Fortunately for us, the former Cahiers du Cinéma critic had impeccable taste. This week's screening in this month-long series is Orson Welles' noir classic The Lady from Shanghai (Thursday, February 20 at 6:30PM), a film as indebted to German expressionism as it was to Surrealism's hyperrealities.
More rep cinema with week:
- CINSSU's Free Friday Films: Harold and Maude (Friday, Feb. 14 at 7PM; Innis Town Hall)
- Horror Remix: Love [co=presented by Rue Morgue] (Friday, Feb. 14 at 9PM; The Royal)
- My Bloody Valentine (Friday, Feb. 14 at 11:30PM; The Royal)
- Dangerous Acts Starring the Unstable Elements of Belarus (Sunday, Feb. 16 at 6:30PM; The Bloor)
- What Difference Does it Make?: A Film About Making Music (Monday, Feb. 17 at 8PM; The Royal)
- Rue Morgue CineMacabre Movie Nights: Delivery (Thursday, Feb. 20 at 9:30PM; The Royal)
SPECIAL EVENTS
The Free Screen: Tempo Não Para (Time Doesn't Stop) (Tuesday, February 18 at 6:30PM; TIFF Bell Lightbox)
The latest in TIFF's avant-garde-geared The Free Screen series is a program of both film and video works with "time" on the brain. "As the injunction Tempo Não Para reminds us, time doesn't stop: it rolls along cyclically, continuously, day through night and season through season. The play of time is both the inspiration and challenge for these varied and beautiful film and video works, each of which in its own way attempts to harness and channel that ceaseless flow through technological apparatuses and post-production effects."

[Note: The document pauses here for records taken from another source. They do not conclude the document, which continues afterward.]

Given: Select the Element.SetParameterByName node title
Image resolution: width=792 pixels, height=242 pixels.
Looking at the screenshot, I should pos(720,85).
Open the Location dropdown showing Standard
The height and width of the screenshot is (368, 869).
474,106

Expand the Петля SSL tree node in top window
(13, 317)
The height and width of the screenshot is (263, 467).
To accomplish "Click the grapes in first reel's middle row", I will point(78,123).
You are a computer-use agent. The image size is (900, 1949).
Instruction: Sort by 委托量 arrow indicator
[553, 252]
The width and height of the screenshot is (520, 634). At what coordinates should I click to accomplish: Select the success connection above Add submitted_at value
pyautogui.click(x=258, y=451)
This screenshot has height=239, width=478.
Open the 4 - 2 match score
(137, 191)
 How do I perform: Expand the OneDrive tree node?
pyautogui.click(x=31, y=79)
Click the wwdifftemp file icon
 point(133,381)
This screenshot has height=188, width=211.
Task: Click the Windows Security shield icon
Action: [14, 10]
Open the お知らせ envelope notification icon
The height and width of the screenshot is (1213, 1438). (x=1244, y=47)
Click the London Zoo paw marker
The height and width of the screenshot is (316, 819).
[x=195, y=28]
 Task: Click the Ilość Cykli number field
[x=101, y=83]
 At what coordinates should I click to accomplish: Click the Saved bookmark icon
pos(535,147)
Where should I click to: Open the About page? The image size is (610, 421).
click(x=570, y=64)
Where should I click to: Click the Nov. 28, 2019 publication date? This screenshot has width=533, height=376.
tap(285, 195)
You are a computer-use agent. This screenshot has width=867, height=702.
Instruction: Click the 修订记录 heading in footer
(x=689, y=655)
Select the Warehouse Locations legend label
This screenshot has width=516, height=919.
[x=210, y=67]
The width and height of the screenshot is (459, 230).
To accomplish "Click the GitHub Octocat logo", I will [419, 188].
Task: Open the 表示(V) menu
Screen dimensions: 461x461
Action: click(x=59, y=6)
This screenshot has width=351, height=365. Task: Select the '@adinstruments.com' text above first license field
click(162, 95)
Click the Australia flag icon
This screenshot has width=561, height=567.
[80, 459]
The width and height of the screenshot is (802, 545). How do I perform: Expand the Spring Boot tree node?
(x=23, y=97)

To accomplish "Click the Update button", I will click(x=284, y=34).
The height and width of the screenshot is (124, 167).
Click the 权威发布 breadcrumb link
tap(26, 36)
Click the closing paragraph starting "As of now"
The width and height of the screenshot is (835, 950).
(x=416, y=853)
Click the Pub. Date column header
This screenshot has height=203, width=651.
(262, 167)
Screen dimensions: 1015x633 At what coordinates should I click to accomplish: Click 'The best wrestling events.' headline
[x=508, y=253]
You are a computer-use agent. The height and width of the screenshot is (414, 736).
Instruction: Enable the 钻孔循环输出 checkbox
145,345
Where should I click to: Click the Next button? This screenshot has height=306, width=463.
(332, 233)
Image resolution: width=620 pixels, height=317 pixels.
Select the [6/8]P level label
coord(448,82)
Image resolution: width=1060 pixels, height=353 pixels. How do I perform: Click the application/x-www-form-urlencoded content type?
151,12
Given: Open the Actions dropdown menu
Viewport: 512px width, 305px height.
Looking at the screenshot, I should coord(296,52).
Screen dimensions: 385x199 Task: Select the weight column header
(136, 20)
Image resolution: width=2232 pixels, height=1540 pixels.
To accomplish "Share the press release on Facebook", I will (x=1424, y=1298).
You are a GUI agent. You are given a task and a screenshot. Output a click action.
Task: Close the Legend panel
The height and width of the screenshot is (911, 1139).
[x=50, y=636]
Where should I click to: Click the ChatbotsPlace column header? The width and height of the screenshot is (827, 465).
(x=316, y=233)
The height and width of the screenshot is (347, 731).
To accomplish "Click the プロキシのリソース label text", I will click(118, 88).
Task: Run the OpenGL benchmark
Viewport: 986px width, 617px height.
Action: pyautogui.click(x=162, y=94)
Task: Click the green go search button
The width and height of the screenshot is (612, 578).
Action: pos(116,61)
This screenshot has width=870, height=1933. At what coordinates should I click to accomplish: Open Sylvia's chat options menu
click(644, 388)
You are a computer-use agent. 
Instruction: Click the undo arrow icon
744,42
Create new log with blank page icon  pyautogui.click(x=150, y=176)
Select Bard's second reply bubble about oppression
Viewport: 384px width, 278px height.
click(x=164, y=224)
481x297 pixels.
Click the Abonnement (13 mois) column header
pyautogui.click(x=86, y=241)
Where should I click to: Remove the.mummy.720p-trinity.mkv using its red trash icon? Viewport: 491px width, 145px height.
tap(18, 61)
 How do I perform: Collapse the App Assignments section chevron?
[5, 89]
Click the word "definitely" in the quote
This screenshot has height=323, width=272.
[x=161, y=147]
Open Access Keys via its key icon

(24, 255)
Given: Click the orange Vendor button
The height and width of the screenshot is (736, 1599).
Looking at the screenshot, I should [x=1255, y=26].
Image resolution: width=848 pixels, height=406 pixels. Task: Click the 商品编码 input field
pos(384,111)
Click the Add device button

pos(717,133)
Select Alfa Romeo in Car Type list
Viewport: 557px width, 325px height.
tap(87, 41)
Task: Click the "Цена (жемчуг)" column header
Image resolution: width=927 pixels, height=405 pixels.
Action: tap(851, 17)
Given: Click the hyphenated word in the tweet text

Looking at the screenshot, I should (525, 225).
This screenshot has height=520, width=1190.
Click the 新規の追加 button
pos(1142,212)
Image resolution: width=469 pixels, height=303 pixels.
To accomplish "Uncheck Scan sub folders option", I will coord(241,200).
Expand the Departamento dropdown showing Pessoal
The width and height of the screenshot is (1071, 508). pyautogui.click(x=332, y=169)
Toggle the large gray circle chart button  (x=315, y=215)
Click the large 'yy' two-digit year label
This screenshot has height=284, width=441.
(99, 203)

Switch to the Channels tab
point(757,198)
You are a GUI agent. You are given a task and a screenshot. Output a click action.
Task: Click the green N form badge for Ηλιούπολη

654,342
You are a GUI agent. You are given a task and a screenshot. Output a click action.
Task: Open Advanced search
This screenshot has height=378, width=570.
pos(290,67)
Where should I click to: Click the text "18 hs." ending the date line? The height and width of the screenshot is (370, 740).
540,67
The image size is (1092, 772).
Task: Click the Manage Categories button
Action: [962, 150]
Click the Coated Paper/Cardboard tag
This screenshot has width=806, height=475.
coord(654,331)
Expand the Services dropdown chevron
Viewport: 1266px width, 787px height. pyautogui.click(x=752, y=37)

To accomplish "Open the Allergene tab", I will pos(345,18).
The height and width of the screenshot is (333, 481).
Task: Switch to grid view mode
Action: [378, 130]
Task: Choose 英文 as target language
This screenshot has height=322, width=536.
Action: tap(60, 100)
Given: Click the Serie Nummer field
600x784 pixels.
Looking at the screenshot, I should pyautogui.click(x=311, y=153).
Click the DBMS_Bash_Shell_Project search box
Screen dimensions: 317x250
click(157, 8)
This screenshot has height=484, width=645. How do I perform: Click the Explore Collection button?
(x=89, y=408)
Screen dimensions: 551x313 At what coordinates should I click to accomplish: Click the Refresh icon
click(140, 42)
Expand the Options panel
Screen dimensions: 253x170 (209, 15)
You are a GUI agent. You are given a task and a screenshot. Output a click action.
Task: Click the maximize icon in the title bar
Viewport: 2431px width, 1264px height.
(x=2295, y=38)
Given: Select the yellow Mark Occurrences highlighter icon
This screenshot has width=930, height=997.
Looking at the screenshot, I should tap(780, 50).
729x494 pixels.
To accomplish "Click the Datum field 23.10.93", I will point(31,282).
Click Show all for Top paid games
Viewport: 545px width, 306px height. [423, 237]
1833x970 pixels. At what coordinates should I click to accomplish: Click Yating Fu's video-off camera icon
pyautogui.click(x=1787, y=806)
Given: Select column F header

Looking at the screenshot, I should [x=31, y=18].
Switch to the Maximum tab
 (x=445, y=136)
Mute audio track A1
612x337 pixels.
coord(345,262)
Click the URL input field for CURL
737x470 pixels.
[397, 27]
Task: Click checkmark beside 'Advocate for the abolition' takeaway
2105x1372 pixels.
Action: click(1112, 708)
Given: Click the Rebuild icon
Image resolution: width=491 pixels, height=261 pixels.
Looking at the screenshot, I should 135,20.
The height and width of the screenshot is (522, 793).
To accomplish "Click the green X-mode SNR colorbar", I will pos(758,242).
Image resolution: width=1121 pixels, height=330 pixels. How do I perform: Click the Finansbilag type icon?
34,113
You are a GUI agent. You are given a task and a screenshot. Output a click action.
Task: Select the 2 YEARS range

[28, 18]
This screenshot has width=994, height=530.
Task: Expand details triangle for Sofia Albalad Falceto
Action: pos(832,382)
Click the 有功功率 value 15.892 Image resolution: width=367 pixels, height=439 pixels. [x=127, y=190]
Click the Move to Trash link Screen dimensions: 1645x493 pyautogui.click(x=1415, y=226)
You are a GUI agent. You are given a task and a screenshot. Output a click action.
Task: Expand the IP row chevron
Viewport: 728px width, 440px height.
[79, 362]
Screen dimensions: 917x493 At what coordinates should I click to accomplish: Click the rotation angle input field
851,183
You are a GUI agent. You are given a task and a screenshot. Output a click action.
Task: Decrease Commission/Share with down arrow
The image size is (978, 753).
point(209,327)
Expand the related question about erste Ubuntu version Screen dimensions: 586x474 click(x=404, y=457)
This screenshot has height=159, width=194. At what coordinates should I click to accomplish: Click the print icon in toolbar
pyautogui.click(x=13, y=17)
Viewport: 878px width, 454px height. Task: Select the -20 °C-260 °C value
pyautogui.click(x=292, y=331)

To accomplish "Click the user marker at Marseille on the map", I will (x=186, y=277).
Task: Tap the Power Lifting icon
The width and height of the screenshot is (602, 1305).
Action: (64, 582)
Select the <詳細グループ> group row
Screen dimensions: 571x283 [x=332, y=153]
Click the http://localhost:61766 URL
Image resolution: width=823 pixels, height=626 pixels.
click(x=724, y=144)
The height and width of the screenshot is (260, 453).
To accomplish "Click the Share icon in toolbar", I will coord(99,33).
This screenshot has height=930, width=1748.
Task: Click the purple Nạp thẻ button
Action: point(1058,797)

Vector 2014 presents: Code in Motion - A Screening of Early Computer Animation (Wednesday, February 19 at 7PM; CineCycle)
Math meets art in this retrospective screening of canonical experimental works from major voices such as Norman McClaren, Evelyn Lambart, and John Whitney. Curated by glitch art aficionado and filmmaker Clint Enns as part of the Vector Game + Art Convergence Festival, the work in this program ranges from 1951 to 1976, and presents some of the earliest examples of computers playing a major role in avant-garde film practices. Tickets are $5 if purchased in advanced, or $7 at the door.
FILM FESTIVALS
TIFF Next Wave (February 14-16; TIFF Bell Lightbox)
"A festival for young movie lovers" goes the festival's slogan, but you'll find plenty in here for audiences of all ages, especially in the five-film marathon of cult classics that includes films such as Wes Anderson's Rushmore (Saturday, February 15 at 9:15PM) and Richard Kelly's Donnie Darko (Saturday, February 15 at 11:30PM).
The festival starts off with a bang in the form of a Battle of the Scores competition. Taking place on opening night, the event will feature six high-school bands, each performing their own scores of an original short film live. Oh, and there are also ten new films screening as part of the weekend-long festival, in case all of that isn't enough. Check out the full festival schedule, and purchase tickets, here.
Reel Artists Film Festival (February 19-23; TIFF Bell Lightbox)
Reel Artists in a nutshell: films made by artists, about artists. Comprising twenty medium-to-feature length documentary portraits of artists at work and at play, the festival - presented by the Canadian Art Foundation - is now in its eleventh year, and is the only festival in North America devoted exclusively to documentary films about visual art and artists.
This year's slate spotlights such internationally renowned artists as Nan Goldin , LaToya Ruby Frazier , Michael Heizer , and Vancouver's experimental cinema scene from the 60s and 70s - obviously among many others.
NEW RELEASES
- About Last Night (Cineplex Yonge & Dundas)
- Beijing Love Story (Cineplex Yonge & Dundas)
- Endless Love (Carlton, Cineplex Yonge & Dundas)
- Gloria (Varsity)
- Gunday (Cineplex Yonge & Dundas)
- Here Comes the Devil (The Royal)
- Odd Thomas (Cineplex Yonge & Dundas)
- Pussy Riot: A Punk Prayer (The Bloor)
- RoboCop (Carlton, Scotiabank)
- 7 Boxes (Carlton)
Lead still from Donnie Darko, screening as part of TIFF Next Wave.